Do ponto de vista mais pessoal, como tem sido conviver com estas duas frentes? Estar como voluntário num projeto que é bastante exigente e ao mesmo tempo manter as responsabilidades enquanto fundador de uma empresa?
A verdade é que tem sido super intenso. Foi mais intenso o início da campanha, talvez as primeiras duas semanas, foram no limite das nossas capacidades. Mas o que é engraçado e que aprendemos como empreendedores, como empresários, em geral, e qualquer outra pessoa que vive debaixo de uma pressão muito intensa no trabalho, é que aguentamos sempre muito mais do que achamos que vamos aguentar. Nos primeiros sete dias e seguramente nos primeiros quinze, foram noites com muito poucas horas de sono. Mas também são muito importantes estes momentos para perceber o que nos move e a verdade é que quem corre por gosto não cansa, como se costuma dizer. E quando sabemos que estamos a fazer isto por uma causa tão importante, superamos qualquer cansaço, falta de horas de sono e tomamos riscos e saltamos procedimentos.
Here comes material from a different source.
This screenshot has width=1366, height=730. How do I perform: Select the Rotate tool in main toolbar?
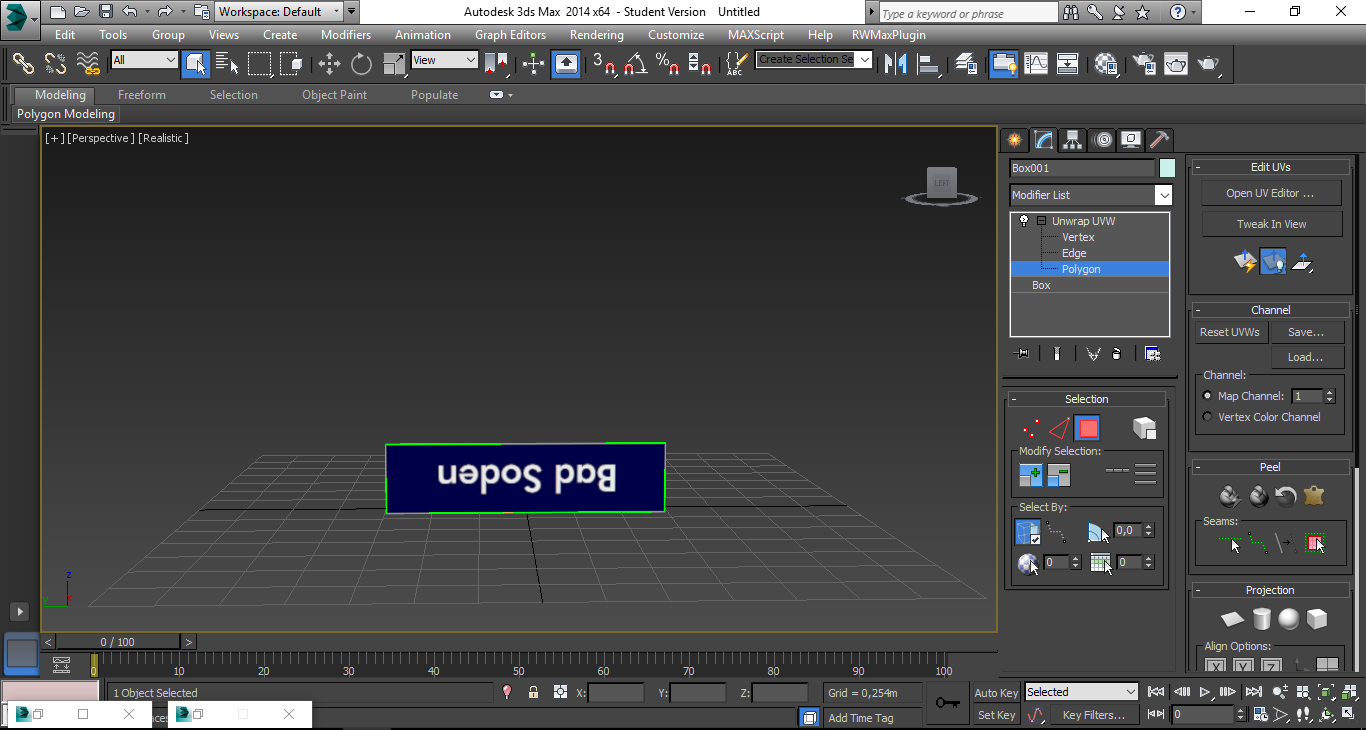click(361, 64)
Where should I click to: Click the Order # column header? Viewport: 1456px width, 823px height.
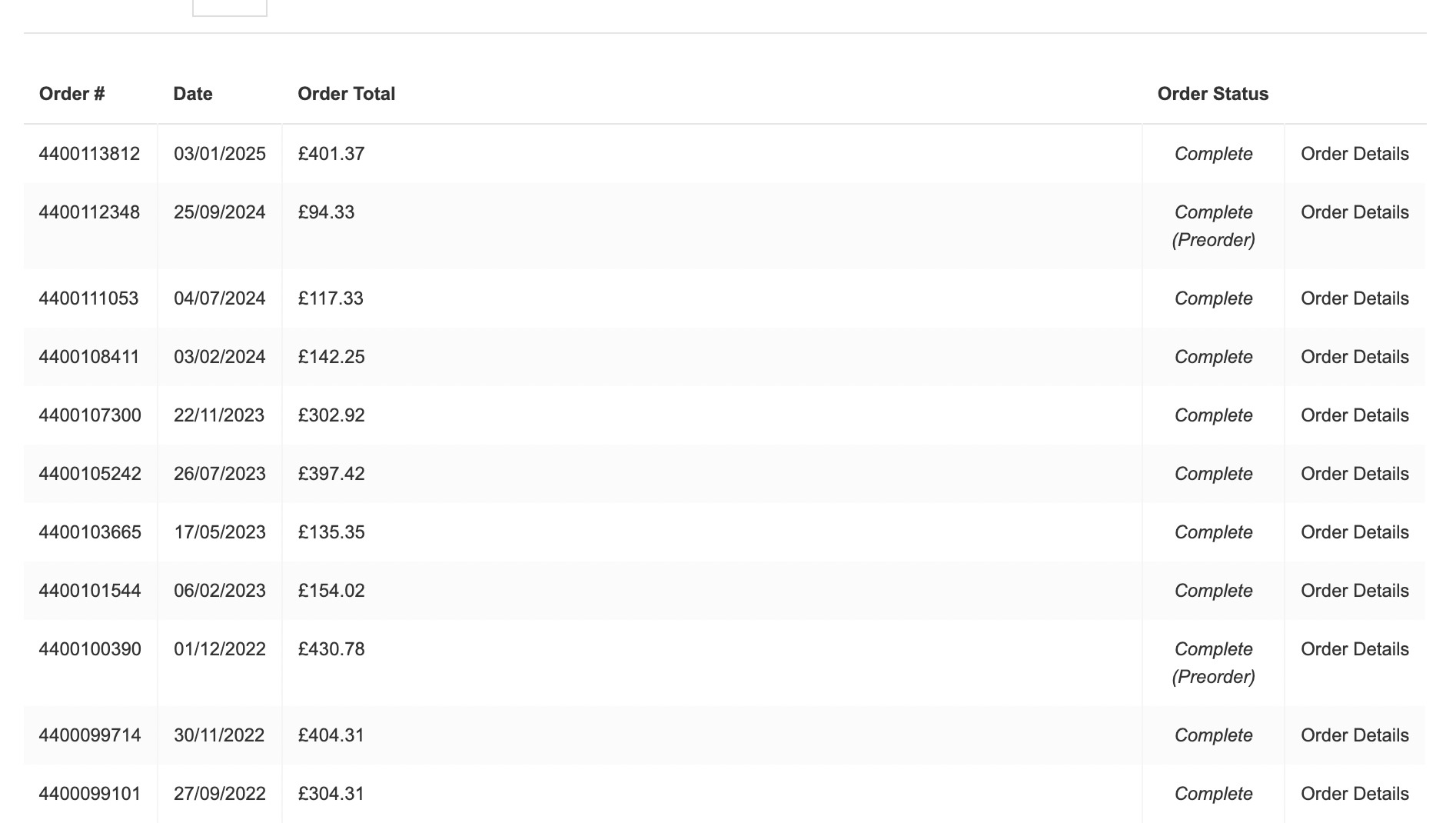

No final disto tudo, o sentimento que fica é de orgulho pelo que conseguimos atingir, mas também pensei: será que fiz a coisa certa, dedicar tanto tempo à causa e não estar tão atento ao que a empresa precisava, desde o início? Mas acho que fizemos as coisas na medida certa. Já temos doze pessoas, tenho sócios e tivemos praticamente quatro pessoas dedicadas em full time à campanha, durante as primeiras duas semanas, mas os restantes continuaram a manter o negócio a funcionar e a preparar o plano de contingência a que estes tempos obrigam.
Esta experiência que estão a ter no Tech4Covid19 e o facto de terem entrado numa área que nem é, do ponto de vista mais literal, o que fazem habitualmente, vai ter algum impacto no que vai ser a GoParity no futuro?
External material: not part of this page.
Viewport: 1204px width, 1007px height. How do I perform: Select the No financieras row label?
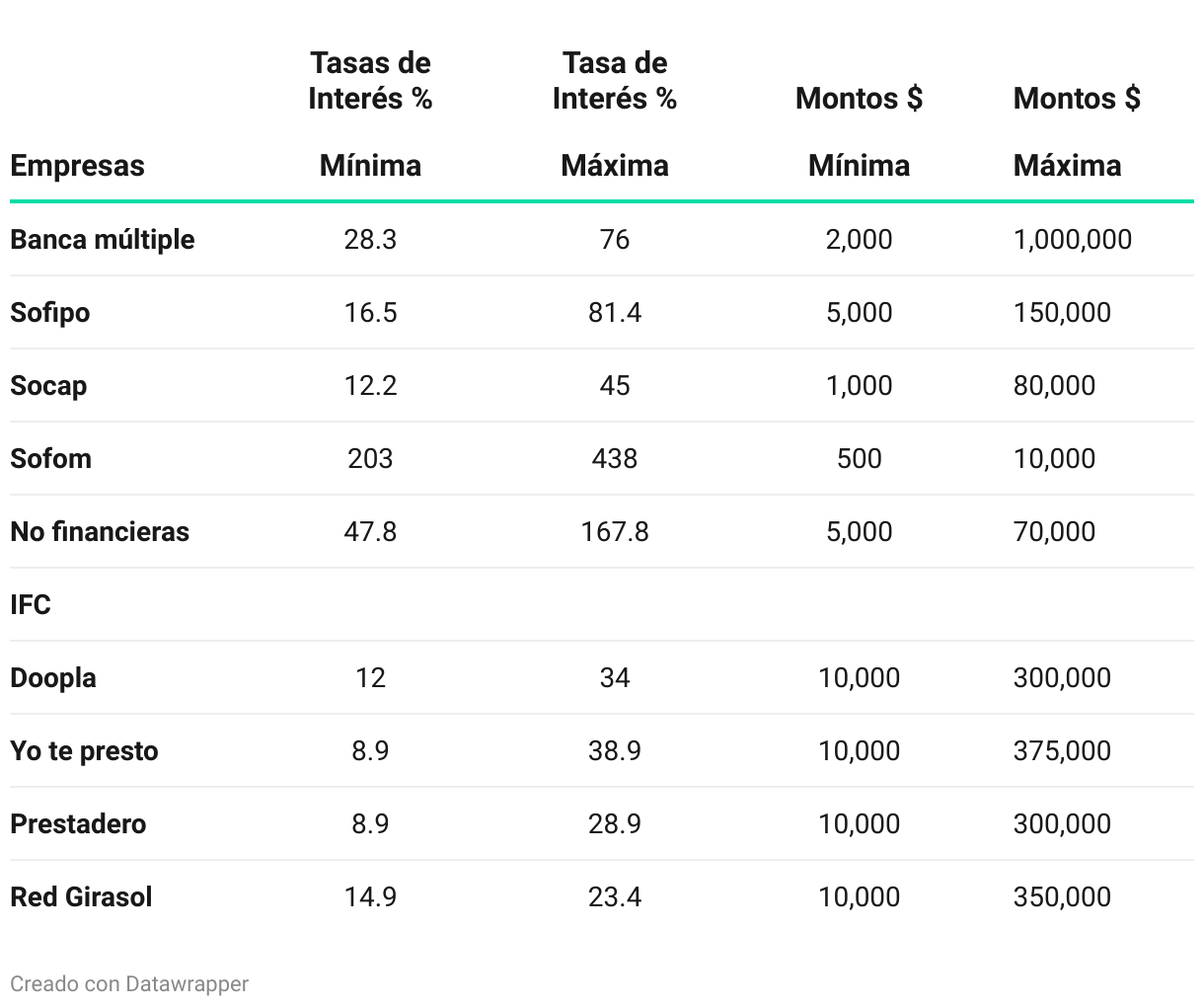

Ninguém fica indiferente ao que está a acontecer agora. Em geral, tanto nas pessoas como nas empresas, acho que é um excelente momento para refundarmos os nossos princípios e os nossos valores. Na GoParity já temos muita sorte: o que fazemos é viabilizar projetos na área da sustentabilidade através de empréstimos, feitos por pessoas ou empresas, a organizações que precisam. O impacto que isto traz é reforçar ainda mais a nossa missão e a convicção de que somos um instrumento que pode ter um papel enorme, se não fundamental, nesta necessidade que há de refundar os princípios da economia. Dar força a iniciativas que sejam sustentáveis nos tempos que virão. Tanto agora ajudá-los a lidar com a crise como no futuro, a serem os negócios do futuro.